OBJECTIVE: Rewrite the items as a numbered list, starting at the first item and going through the line containing "pyautogui.click(x=567, y=59)". Leave out any blank lines.

GIVEN DATA:

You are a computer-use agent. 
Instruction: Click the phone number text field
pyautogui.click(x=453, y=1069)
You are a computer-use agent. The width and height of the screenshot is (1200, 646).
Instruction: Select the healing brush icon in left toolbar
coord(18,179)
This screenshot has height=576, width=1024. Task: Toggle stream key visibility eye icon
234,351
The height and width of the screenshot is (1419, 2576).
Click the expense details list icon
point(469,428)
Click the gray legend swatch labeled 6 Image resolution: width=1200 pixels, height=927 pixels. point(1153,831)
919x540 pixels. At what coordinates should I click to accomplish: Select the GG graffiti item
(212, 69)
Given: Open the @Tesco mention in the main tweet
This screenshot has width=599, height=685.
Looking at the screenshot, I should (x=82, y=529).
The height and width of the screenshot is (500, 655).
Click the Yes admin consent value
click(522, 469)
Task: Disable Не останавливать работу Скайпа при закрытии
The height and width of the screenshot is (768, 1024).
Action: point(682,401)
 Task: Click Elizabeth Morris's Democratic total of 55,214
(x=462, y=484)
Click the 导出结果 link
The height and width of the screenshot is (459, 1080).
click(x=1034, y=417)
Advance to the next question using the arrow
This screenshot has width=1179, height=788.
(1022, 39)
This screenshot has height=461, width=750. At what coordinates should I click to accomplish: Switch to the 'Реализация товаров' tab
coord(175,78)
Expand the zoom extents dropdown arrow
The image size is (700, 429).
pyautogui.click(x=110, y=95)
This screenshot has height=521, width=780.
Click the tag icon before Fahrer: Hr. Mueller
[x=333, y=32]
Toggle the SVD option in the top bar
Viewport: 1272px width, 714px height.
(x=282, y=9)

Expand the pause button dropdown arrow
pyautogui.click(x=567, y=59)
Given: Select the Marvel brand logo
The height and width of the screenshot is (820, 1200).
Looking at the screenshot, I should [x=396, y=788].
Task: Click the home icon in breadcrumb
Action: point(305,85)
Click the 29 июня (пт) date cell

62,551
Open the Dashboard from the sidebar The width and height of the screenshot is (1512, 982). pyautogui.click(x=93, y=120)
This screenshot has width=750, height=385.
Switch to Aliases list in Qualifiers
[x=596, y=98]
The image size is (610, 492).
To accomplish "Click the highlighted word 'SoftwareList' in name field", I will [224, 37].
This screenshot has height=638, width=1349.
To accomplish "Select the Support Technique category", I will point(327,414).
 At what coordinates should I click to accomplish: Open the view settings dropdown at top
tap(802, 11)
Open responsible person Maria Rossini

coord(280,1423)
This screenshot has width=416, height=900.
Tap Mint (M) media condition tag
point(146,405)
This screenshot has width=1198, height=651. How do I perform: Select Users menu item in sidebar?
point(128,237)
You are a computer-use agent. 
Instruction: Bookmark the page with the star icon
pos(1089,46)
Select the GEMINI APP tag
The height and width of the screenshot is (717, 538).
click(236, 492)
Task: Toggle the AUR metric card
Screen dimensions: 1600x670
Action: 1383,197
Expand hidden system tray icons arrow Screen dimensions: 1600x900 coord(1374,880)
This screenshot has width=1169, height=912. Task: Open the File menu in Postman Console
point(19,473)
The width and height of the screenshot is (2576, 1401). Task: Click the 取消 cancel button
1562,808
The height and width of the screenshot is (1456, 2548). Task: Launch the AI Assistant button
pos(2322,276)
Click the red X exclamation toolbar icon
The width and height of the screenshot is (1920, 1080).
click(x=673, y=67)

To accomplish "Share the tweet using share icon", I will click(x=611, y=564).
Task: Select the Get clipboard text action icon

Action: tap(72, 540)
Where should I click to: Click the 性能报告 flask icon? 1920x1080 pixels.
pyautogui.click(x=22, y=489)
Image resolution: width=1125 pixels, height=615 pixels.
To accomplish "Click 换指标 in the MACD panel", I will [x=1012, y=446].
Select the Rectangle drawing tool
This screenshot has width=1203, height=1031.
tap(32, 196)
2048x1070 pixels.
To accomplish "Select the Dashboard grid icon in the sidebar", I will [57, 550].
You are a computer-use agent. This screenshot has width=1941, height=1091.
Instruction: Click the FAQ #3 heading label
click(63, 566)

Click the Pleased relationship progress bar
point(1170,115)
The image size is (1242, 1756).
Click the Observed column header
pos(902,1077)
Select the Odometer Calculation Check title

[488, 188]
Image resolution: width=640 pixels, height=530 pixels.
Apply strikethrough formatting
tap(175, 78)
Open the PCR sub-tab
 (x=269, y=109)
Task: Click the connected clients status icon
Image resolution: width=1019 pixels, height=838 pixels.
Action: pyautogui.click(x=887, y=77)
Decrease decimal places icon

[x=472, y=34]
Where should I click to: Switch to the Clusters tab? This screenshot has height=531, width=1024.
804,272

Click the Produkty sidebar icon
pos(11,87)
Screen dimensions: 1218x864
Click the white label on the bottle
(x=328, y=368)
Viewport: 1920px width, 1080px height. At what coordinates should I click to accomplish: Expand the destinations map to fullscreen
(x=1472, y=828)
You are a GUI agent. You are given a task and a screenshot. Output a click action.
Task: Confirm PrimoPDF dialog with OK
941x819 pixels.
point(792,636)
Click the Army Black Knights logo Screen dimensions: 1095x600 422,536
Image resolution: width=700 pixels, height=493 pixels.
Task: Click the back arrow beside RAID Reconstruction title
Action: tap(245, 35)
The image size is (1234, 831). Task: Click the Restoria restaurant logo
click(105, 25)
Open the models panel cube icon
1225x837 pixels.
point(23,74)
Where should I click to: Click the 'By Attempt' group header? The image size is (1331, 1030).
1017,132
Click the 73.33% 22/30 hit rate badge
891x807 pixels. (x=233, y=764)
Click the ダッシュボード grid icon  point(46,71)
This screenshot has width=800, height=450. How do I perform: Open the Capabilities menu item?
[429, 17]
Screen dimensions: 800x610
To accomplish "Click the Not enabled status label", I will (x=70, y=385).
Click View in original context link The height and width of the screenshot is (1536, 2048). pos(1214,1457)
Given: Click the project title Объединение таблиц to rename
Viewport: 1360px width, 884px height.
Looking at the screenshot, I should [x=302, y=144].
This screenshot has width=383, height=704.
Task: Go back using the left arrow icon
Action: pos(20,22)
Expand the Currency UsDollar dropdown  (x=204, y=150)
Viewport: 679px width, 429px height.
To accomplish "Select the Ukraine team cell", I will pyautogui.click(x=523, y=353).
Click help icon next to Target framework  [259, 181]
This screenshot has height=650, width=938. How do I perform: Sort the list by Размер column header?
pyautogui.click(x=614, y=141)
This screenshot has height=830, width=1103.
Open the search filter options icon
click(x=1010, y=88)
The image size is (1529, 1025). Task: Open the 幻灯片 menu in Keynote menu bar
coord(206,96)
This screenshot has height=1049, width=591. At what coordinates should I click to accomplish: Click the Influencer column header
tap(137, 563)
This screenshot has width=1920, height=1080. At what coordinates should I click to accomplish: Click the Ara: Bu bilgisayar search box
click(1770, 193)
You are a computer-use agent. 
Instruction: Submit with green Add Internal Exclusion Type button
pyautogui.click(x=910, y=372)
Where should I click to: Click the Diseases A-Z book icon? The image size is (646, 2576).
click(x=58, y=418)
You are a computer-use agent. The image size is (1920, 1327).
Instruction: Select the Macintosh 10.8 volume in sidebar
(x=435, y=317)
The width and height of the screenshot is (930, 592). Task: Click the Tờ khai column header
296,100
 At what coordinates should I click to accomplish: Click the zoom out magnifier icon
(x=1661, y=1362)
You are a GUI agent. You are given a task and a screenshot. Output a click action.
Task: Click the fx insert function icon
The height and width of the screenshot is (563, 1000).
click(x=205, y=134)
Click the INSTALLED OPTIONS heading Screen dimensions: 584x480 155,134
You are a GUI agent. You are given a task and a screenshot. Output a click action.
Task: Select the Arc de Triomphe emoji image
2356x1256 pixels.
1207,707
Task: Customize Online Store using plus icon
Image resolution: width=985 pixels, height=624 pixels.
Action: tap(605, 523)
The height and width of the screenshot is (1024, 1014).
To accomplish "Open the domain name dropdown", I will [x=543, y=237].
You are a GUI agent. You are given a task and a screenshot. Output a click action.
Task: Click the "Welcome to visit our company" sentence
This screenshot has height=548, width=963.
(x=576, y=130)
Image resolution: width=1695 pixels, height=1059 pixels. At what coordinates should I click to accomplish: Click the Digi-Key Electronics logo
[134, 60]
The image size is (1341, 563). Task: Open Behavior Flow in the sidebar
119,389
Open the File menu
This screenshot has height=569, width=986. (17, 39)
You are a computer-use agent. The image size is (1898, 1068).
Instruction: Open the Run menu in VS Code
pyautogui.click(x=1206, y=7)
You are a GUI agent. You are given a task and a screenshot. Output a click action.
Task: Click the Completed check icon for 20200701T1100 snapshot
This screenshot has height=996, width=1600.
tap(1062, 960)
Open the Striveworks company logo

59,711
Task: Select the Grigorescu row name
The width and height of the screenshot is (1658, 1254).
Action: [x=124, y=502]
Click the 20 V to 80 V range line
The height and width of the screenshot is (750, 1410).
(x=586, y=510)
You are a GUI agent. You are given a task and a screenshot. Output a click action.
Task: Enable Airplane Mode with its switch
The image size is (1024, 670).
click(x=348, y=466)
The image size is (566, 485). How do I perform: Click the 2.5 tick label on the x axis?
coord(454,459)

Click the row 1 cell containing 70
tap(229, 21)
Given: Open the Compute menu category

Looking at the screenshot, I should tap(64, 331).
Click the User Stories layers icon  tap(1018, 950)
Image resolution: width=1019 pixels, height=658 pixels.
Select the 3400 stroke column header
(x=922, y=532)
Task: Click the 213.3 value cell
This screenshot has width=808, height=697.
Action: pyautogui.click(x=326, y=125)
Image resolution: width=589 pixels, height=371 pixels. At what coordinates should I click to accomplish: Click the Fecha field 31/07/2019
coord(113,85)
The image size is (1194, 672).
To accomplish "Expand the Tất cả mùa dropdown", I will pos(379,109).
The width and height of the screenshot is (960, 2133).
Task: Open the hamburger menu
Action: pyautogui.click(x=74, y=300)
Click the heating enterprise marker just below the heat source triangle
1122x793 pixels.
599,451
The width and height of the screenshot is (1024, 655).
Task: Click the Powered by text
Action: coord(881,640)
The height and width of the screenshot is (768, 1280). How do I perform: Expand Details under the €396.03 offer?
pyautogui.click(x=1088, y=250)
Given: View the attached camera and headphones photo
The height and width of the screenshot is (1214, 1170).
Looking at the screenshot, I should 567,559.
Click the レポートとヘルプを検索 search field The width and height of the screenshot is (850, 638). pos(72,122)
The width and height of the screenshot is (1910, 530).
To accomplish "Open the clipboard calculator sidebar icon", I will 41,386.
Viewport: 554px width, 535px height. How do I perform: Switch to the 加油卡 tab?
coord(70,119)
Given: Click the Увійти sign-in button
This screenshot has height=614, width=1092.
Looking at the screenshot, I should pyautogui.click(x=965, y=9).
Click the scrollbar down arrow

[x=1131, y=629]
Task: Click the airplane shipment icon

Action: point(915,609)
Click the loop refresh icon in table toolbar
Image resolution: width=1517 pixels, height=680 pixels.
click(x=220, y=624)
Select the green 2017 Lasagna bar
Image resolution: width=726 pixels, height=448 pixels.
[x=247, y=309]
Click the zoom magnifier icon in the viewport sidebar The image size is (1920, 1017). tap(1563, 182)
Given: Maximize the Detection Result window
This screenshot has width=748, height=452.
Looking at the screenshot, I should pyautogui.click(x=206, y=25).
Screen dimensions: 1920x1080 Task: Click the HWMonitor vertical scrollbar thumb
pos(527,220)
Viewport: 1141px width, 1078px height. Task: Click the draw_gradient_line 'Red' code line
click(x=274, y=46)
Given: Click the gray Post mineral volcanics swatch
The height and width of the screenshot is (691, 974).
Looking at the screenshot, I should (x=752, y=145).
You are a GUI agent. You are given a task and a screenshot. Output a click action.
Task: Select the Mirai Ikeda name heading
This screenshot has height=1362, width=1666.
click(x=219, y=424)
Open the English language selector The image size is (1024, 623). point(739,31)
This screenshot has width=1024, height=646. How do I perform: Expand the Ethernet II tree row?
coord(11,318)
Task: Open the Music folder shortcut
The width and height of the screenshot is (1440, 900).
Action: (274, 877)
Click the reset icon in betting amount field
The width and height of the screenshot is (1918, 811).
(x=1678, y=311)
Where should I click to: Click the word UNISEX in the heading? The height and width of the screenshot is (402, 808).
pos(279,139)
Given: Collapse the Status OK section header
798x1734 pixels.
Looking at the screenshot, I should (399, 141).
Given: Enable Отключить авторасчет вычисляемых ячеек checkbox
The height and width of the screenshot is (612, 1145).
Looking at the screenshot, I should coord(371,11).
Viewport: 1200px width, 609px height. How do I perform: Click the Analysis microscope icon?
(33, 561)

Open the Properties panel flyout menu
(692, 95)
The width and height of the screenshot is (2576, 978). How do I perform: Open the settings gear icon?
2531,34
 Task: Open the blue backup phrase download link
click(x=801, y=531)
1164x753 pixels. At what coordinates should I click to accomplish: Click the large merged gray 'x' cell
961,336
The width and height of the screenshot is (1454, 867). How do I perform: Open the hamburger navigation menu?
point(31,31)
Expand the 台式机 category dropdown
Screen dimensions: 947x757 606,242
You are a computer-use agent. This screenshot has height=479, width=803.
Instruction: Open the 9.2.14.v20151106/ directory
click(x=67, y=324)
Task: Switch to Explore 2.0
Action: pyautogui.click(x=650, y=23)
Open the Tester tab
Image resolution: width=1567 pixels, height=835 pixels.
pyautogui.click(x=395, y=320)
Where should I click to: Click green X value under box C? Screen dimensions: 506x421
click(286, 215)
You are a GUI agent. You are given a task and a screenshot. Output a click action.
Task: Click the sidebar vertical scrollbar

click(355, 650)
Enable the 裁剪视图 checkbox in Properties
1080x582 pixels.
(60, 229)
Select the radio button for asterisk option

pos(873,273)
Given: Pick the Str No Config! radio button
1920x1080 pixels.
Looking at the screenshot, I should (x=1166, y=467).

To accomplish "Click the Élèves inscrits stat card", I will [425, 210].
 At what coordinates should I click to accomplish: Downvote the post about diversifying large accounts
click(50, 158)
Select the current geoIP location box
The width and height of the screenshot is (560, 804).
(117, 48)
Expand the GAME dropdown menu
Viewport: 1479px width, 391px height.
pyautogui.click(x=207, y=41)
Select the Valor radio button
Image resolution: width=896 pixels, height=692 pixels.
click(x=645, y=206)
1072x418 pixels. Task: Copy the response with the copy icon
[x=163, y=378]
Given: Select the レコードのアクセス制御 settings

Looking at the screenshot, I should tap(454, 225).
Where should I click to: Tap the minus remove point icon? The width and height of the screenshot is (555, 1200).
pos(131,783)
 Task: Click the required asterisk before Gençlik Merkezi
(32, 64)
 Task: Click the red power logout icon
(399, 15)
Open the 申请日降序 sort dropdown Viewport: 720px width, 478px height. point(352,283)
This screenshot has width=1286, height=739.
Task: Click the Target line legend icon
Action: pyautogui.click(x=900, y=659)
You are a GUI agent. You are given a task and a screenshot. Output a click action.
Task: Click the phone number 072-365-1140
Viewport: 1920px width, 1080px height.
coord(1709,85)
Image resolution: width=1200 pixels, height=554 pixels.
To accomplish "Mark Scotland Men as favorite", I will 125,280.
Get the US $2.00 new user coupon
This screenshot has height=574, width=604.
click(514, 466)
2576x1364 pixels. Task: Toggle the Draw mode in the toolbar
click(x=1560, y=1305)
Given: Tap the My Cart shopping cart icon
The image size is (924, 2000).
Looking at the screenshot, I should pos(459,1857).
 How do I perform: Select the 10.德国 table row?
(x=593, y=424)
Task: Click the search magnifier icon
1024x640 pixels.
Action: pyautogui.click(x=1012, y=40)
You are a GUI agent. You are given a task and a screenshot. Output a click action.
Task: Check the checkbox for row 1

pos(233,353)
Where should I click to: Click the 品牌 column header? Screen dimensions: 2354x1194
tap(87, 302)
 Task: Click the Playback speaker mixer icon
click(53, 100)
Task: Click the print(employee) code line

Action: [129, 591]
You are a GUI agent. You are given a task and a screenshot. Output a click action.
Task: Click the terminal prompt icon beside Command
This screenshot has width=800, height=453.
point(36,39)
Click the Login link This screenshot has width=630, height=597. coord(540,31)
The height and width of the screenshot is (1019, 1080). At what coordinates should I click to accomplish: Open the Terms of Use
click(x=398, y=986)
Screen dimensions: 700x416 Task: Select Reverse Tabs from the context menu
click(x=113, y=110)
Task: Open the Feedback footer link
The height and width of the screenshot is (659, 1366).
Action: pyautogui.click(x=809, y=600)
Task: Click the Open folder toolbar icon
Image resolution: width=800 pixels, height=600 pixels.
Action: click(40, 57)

FINISHED ANSWER:
1. You are a computer-use agent. 
2. Instruction: Click the phone number text field
3. pyautogui.click(x=453, y=1069)
4. You are a computer-use agent. The width and height of the screenshot is (1200, 646).
5. Instruction: Select the healing brush icon in left toolbar
6. coord(18,179)
7. This screenshot has height=576, width=1024. Task: Toggle stream key visibility eye icon
8. 234,351
9. The height and width of the screenshot is (1419, 2576).
10. Click the expense details list icon
11. point(469,428)
12. Click the gray legend swatch labeled 6 Image resolution: width=1200 pixels, height=927 pixels. point(1153,831)
13. 919x540 pixels. At what coordinates should I click to accomplish: Select the GG graffiti item
14. (212, 69)
15. Given: Open the @Tesco mention in the main tweet
16. This screenshot has width=599, height=685.
17. Looking at the screenshot, I should (x=82, y=529).
18. The height and width of the screenshot is (500, 655).
19. Click the Yes admin consent value
20. click(522, 469)
21. Task: Disable Не останавливать работу Скайпа при закрытии
22. The height and width of the screenshot is (768, 1024).
23. Action: point(682,401)
24.  Task: Click Elizabeth Morris's Democratic total of 55,214
25. (x=462, y=484)
26. Click the 导出结果 link
27. The height and width of the screenshot is (459, 1080).
28. click(x=1034, y=417)
29. Advance to the next question using the arrow
30. This screenshot has width=1179, height=788.
31. (1022, 39)
32. This screenshot has height=461, width=750. At what coordinates should I click to accomplish: Switch to the 'Реализация товаров' tab
33. coord(175,78)
34. Expand the zoom extents dropdown arrow
35. The image size is (700, 429).
36. pyautogui.click(x=110, y=95)
37. This screenshot has height=521, width=780.
38. Click the tag icon before Fahrer: Hr. Mueller
39. [x=333, y=32]
40. Toggle the SVD option in the top bar
41. Viewport: 1272px width, 714px height.
42. (x=282, y=9)
43. Expand the pause button dropdown arrow
44. pyautogui.click(x=567, y=59)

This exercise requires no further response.